It’s been over a month since I finished reading Elizabeth Jolley’s The Sugar Mother, and I’m still not sure what I think about it.
The story itself is unsettling. Edwin is a past-middle-aged university professor, his wife Cecilia a renowned midwife. When she gets a job in Canada and the UK for a year, Edwin remains at their home in Australia, teaching his classes and being overseen by their mutual friend. While Cecilia is away, Edwin’s next-door neighbours, a mother and daughter, insinuate themselves first into his house, and then into his life, finally convincing him to have a baby with the daughter.
I felt incredibly bad for Cecilia – it was clear, even though the story was told from Edwin’s point of view, that the couple had decided not to have children mutually, and I felt that his agreement to father a child with the young woman was flaunting that decision in her face.

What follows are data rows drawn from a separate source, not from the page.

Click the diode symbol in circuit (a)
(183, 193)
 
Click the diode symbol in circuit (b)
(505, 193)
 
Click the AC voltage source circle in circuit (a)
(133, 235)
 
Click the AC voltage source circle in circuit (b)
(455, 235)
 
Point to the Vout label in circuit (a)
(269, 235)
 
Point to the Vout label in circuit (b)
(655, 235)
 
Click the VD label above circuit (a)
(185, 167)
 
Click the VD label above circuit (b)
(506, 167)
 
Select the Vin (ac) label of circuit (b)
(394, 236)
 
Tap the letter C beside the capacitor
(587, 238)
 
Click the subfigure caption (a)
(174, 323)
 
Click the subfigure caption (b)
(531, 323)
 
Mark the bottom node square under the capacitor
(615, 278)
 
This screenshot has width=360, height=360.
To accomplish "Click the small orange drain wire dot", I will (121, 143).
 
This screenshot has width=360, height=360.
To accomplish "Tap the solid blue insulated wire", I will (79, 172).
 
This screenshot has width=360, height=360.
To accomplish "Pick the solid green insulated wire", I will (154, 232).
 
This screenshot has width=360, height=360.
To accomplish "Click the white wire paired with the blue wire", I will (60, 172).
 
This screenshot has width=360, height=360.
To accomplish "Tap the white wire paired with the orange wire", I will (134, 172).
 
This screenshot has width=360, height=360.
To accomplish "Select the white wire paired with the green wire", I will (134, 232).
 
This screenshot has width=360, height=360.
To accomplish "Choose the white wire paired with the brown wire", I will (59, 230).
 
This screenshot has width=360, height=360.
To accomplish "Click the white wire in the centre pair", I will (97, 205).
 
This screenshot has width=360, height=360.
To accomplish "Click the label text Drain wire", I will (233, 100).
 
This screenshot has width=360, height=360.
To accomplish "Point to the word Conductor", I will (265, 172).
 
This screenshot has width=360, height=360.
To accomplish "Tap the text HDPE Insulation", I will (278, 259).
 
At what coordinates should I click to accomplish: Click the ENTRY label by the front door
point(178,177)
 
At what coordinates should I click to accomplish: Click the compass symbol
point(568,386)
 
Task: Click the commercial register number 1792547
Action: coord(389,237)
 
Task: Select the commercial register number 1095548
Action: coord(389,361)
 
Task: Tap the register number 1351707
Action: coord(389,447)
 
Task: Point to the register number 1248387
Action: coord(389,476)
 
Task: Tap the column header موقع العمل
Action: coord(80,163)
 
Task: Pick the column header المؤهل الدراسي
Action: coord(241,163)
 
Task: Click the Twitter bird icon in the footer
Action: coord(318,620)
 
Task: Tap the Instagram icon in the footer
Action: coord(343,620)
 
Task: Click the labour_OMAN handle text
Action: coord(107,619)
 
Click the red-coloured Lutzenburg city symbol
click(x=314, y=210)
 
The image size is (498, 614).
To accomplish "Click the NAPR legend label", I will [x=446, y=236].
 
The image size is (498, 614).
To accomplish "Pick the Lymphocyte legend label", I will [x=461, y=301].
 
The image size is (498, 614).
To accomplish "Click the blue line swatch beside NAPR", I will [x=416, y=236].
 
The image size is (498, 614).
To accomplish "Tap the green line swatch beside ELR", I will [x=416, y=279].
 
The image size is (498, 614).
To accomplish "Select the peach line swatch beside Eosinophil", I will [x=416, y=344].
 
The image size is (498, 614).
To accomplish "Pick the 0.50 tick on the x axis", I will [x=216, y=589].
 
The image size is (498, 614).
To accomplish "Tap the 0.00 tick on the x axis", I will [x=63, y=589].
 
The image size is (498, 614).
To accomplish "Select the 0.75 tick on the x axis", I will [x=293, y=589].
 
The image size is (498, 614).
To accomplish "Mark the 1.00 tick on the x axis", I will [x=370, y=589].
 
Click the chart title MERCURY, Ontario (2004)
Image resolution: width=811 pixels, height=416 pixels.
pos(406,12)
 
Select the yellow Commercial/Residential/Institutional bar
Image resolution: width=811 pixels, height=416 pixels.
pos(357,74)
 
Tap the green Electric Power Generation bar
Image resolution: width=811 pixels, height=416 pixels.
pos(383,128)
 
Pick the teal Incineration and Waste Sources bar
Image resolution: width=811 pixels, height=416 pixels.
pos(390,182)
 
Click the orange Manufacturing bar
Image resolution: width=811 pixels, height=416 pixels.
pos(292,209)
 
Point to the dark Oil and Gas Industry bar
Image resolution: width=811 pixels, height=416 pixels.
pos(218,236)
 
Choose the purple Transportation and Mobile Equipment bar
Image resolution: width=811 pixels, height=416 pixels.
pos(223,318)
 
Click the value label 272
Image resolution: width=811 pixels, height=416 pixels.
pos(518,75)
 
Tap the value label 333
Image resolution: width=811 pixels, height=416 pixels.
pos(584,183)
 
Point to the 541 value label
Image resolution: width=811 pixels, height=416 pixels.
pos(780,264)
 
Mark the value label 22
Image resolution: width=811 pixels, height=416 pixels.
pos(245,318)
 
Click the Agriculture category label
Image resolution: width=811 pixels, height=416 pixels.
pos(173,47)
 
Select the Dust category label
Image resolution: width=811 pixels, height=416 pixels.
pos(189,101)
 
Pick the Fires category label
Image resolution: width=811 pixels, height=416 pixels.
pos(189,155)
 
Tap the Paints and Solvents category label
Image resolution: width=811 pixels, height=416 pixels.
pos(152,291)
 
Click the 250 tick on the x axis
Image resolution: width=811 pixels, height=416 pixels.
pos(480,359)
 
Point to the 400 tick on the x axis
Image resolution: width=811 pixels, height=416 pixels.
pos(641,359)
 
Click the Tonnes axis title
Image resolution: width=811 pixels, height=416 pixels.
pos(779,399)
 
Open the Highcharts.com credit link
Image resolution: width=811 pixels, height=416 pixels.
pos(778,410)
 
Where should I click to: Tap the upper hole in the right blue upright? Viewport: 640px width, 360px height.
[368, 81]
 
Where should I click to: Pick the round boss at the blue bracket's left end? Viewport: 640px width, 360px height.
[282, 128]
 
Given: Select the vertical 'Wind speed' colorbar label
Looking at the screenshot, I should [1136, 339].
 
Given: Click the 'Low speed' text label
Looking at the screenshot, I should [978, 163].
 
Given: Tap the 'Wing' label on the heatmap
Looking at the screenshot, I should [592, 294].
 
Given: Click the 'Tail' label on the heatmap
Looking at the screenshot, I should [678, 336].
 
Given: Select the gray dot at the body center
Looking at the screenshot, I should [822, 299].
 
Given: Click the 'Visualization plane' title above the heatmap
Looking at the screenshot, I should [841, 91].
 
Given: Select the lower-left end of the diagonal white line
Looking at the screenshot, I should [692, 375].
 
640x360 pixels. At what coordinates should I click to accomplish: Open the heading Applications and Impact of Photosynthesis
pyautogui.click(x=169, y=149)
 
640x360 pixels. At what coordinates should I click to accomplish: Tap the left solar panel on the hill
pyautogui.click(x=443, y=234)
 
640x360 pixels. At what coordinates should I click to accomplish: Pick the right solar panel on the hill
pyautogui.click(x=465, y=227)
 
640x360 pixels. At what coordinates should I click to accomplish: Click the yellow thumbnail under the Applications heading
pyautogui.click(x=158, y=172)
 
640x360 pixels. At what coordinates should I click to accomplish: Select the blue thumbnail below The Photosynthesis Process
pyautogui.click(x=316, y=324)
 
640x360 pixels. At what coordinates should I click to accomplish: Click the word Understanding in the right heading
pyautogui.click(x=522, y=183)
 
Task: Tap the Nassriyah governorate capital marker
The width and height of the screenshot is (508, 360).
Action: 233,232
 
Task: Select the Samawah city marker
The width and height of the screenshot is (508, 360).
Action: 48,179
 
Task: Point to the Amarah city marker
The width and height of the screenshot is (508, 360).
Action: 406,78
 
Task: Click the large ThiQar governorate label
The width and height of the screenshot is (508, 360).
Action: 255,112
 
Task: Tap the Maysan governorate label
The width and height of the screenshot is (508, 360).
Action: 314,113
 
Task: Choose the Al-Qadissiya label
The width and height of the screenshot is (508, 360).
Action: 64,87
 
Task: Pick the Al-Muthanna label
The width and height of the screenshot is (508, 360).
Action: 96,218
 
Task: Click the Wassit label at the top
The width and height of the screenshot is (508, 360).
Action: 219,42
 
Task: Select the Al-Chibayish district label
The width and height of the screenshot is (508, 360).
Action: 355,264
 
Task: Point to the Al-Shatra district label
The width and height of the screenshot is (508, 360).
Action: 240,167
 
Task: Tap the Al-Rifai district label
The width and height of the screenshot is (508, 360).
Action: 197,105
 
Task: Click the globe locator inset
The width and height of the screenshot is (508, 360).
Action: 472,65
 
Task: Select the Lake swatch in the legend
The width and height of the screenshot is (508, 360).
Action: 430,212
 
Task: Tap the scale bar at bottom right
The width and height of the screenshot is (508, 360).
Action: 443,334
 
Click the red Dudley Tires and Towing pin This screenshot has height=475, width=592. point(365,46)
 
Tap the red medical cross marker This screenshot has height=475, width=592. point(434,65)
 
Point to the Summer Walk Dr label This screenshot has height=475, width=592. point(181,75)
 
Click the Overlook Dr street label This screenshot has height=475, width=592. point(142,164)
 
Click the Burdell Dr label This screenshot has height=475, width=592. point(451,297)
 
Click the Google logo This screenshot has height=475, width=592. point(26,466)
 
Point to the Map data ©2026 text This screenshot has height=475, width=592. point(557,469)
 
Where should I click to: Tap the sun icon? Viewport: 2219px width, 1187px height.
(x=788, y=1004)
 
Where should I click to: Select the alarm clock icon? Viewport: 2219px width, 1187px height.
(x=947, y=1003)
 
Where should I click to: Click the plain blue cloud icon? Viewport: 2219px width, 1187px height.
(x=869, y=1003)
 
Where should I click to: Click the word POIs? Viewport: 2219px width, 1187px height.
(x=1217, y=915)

But by the end of the novel I also felt bad for Edwin, as doubts start to creep up on him as to whether or not he is in fact the father of the child.
I found the character of Edwin fascinating – his constant referrals to quotes and lectures, his three diaries – the external, the internal and the intangible – and his relationships with the women around him. For he is surrounded by women throughout the novel. First there’s Cecilia, and her friend Vorwickl, then his neighbours who move in, then the friend who’s keeping an eye on him, then the friends who Cecilia has consigned to throw him dinner parties every month. Granted two of them are men, but their almost charming loyalty to their former regiments in the British army (the friends are all British expats) still leaves the un-nationalistic Edwin on the edge.
I’ve read often that Jolley’s work explores loneliness, but reading The Sugar Mother I didn’t get that sense – I was far too far into Edwin’s mind. But writing this review now it becomes painfully obvious that despite the extenuating circumstances of his rather horrid neighbours, Edwin is in fact struggling to deal with Cecilia’s long absence – hardly unusual after 30 long, if open, years of marriage.
Edwin was manipulated rather masterfully by his neighbours, and I did feel bad for him, doddery old fool that he ended up looking. But I still can’t forgive what he did to Cecilia.
I loved some of the descriptions – the pine plantation is so vivid, as are Edwin’s rosebushes. The scene where Lila gets lost in the pines still sticks in my mind, and all I can see is the darkness, smell the pine, feel the wintry cold. Jolley is often seen as a quintessentially Australian writer, and the pines and the cold certainly gel with my Australia, but at the same time this tiny half-block of suburbia could be anywhere in the world, and I love that about the novel too.